Accordingly, Rubinsten and colleagues (Rubinsten and Tannock, 2010), developed a novel arithmetic-affective priming task to study gender differences in math anxiety. Affective priming studies have demonstrated that people respond to target stimuli more quickly after presentation of an affectively related prime stimulus than after one that is affectively unrelated, whether the target involves written words or not (e.g., naming target’ written words: Hermans et al., 1994; Bargh et al., 1996; Cassotti et al., 2012; naming or categorizing pictures: Spruyt et al., 2004; facial recognition Suslow et al., 2013; for review see De Houwer et al., 2009).

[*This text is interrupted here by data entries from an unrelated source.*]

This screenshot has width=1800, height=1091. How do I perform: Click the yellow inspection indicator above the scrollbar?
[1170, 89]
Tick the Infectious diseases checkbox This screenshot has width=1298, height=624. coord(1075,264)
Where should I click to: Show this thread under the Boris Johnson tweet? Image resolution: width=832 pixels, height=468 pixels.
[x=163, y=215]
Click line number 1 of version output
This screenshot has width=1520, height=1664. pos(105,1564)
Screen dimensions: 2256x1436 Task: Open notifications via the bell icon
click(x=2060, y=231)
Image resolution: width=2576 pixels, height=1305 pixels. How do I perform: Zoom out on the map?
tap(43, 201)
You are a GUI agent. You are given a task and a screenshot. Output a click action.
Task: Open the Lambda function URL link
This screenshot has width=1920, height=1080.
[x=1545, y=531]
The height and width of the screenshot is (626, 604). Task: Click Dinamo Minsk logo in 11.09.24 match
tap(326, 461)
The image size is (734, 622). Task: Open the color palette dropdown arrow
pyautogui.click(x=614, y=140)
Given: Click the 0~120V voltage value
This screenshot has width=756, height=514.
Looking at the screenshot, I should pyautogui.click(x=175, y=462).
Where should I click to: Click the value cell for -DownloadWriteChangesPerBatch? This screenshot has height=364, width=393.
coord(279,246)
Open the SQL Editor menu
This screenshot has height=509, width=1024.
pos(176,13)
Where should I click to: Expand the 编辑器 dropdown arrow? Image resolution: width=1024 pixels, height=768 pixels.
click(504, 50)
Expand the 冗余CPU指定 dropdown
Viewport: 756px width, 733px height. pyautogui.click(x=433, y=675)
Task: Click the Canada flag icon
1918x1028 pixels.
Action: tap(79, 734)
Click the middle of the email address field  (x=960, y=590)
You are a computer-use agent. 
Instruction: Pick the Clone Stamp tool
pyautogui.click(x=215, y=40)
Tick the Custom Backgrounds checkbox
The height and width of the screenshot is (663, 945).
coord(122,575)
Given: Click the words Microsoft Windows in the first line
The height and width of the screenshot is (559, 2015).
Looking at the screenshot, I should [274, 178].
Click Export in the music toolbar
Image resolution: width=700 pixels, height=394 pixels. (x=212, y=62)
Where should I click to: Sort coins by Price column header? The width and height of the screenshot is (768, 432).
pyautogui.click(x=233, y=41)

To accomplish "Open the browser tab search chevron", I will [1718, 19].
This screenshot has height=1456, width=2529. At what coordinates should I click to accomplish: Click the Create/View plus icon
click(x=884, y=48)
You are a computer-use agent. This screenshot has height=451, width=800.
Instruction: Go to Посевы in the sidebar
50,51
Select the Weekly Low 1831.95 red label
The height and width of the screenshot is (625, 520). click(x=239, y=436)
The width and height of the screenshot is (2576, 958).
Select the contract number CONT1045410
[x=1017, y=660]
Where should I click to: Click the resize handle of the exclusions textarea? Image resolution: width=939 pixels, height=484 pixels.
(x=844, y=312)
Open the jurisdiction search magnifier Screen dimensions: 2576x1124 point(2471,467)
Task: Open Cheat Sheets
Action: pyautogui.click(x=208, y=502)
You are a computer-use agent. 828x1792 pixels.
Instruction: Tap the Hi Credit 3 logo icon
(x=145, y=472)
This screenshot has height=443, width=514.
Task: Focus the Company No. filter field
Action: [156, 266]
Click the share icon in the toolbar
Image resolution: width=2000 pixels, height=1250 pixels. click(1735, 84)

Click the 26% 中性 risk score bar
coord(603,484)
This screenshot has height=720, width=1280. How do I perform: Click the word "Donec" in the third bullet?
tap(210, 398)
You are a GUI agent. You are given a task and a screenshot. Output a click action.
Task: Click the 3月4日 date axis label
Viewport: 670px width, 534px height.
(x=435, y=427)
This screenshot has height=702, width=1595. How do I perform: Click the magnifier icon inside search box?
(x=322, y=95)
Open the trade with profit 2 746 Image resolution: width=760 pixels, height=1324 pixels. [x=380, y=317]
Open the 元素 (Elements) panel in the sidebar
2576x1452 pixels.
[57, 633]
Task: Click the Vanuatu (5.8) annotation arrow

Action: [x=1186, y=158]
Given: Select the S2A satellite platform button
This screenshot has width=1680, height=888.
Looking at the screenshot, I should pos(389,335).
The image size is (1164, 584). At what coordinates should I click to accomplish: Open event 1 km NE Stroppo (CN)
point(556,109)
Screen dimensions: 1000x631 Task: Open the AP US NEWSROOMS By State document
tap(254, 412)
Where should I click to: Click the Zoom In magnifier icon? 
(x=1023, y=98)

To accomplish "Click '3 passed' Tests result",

The arithmetic-affective priming task (Rubinsten and Tannock, 2010) has four different types of affective primes. That is, primes could be words with positive (e.g., “love”), neutral (e.g., “table”), and negative (e.g., “war”) affect, as well as words related to mathematics such as “multiplication” or “quantity”. In addition, single-digit arithmetic problems (such as 3 + 4 = 7) acted as targets. Participants were required to decide if the target (i.e., the arithmetic problem) was true or false by pressing one of two optional keys on the keyboard. Using these primes and targets, it was found that affective priming indeed shows higher math anxiety levels in DD (Rubinsten and Tannock, 2010) and in females (Rubinsten et al., 2012).

Accordingly it might be argued that implicit measures and, more specifically, implicit math anxiety measures may provide an important tool when studying math differences.

DD is a specific example of a neuro-developmental psychiatric disorders, one that is rooted in fundamental biological and cognitive processes but indicated only by behavioral signs. Therefore, even if at present research regarding such biological and cognitive deficits is not always conclusive, it can serve as a basis for testable predictions. Due to the clear and significant link between basic numerical cognition and later arithmetic skills, early diagnosis and intervention of numerical skills can significantly enhance arithmetic abilities.

In order to translate research conducted in cognitive neuroscience laboratories to education, and in order to facilitate early diagnosis of DD, it is important to work in tight collaboration with clinicians and educators. Such a collaborative work should be conducted while using the very important and relevant findings from cognitive neuroscience investigations, including the examination of non-intentional cognitive variables.

The author declares that the research was conducted in the absence of any commercial or financial relationships that could be construed as a potential conflict of interest.